Definitiva la condanna di Mimmo Lucano a 18 mesi per falso

La Cassazione rigetta il ricorso dei legali, inammissibile quello del Pg

REGGIO CALABRIA, 13 febbraio 2025, 08:16

di Lucio Musolino

ANSACheck
Definitiva la condanna di Mimmo Lucano a 18 mesi per falso - RIPRODUZIONE RISERVATA

Definitiva la condanna di Mimmo Lucano a 18 mesi per falso - RIPRODUZIONE RISERVATA

È definitiva la condanna, per un solo falso, a 18 mesi di reclusione, con pena sospesa, per Mimmo Lucano, sindaco di Riace ed europarlamentare di Alleanza Verdi e Sinistra. Ma, soprattutto, diventa definitiva per Lucano l'assoluzione per tutti gli altri reati decisa nell'ottobre del 2023 dalla Corte d'appello di Reggio Calabria.

Si è sgretolato in Cassazione, così com'era avvenuto in secondo grado, il processo "Xenia", scaturito da un'indagine della Guardia di finanza sulla gestione dei progetti di accoglienza dei migranti a Riace.
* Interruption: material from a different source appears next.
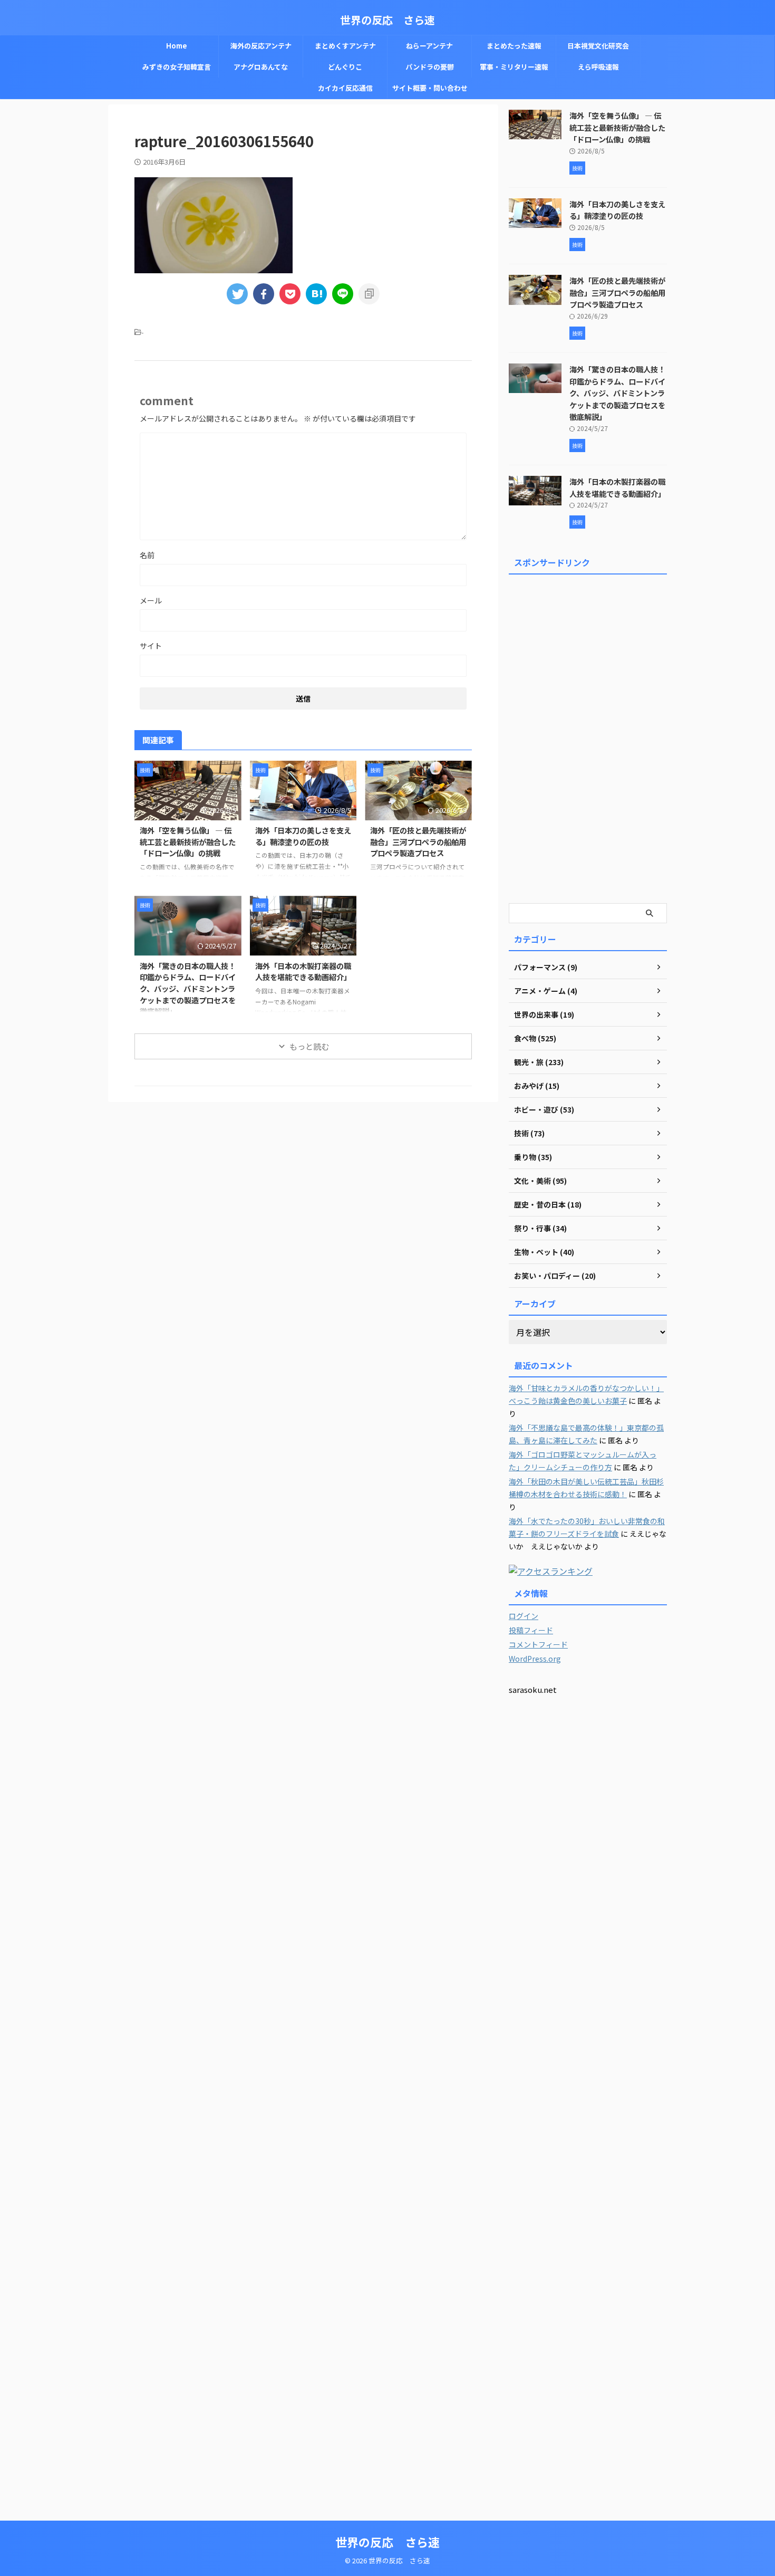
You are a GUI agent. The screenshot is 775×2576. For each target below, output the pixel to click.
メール (151, 600)
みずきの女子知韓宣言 (176, 67)
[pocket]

I giudici della Suprema corte, in particolare, hanno rigettato il ricorso degli avvocati Andrea Daqua e Giuliano Pisapia, difensori di Lucano, accusato di avere firmato una delibera ritenuta falsa.

Il dato più rilevante, però, è che la Cassazione ha, al contempo, dichiarato inammissibile il ricorso presentato dalla Procura generale di Reggio Calabria per chiedere l'annullamento dell'assoluzione del sindaco di Riace e degli altri imputati per alcuni reati di truffa ai danni dello Stato.

Lo stesso ricorso è stato rigettato, invece, nella parte in cui la Procura generale contestava le assoluzioni per altre truffe e altri falsi. Un anno e mezzo fa la Corte d'Appello aveva già ribaltato la condanna a 13 anni e due mesi di carcere che il Tribunale di Locri aveva inflitto a Lucano nel 2021, ritenendo fondate le accuse di "indebite rendicontazioni al Servizio centrale dello Sprar e alla Prefettura".

In particolare, Lucano era stato condannato come promotore di un'associazione per delinquere avente lo scopo di commettere "un numero indeterminato di delitti contro la pubblica amministrazione, la fede pubblica e il patrimonio". Di tutto questo, così come dei presunti illeciti nella gestione dell'accoglienza dei migranti a Riace, alla fine non ha retto nulla nel processo denominato "Xenia", nell'ambito del quale, stando alla sentenza della Corte d'appello, molte intercettazioni erano inutilizzabili.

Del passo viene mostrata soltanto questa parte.